Without any pictures, reproduce exactly the lines running from the line containing "Where should I click to: Hide" through the end of the entries.

§ **Pixel coordinate grounding data**
━━━━━━━━━━━━━━━━

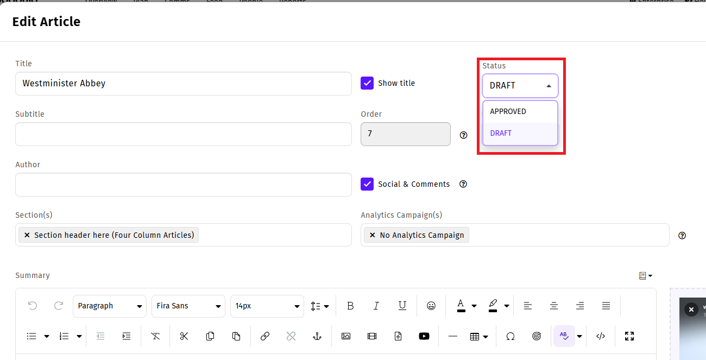The width and height of the screenshot is (706, 360).
Task: Click the source code view icon
Action: coord(601,336)
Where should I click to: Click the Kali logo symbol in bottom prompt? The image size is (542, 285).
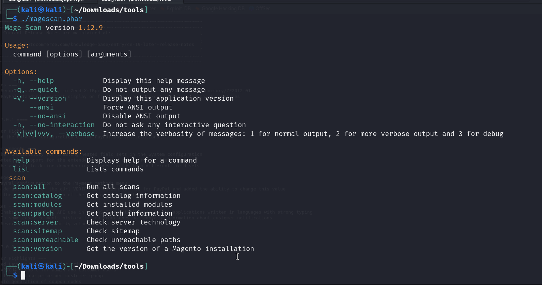tap(41, 266)
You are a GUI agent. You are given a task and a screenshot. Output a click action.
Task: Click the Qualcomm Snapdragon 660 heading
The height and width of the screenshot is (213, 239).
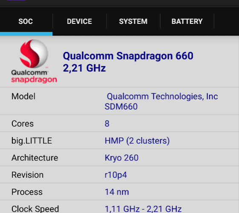128,56
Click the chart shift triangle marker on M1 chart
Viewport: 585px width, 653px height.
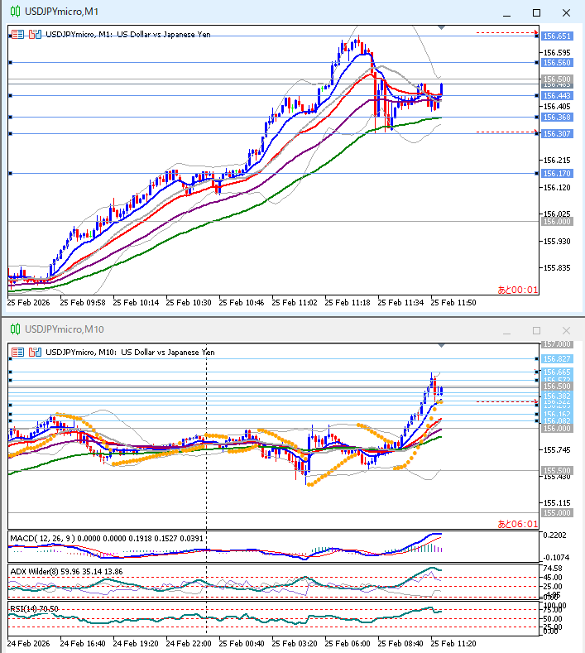pos(441,28)
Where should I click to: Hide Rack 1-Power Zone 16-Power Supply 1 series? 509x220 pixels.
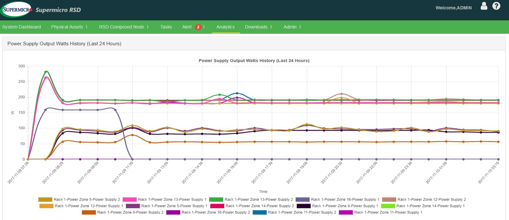tap(345, 200)
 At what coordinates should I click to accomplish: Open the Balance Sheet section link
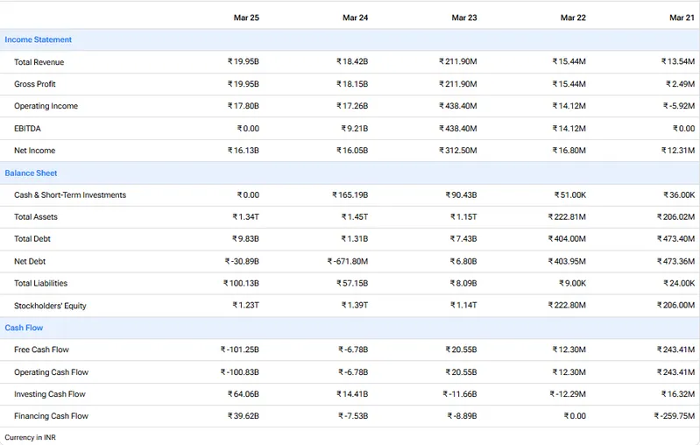point(31,173)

━━━━━━━━━━━━━━━━

§ **Result of this task**
Where should I click to: Hide Rack 1-Power Zone 16-Power Supply 1 series? 509x220 pixels.
tap(345, 200)
 At what coordinates should I click to accomplish: Open the Balance Sheet section link
point(31,173)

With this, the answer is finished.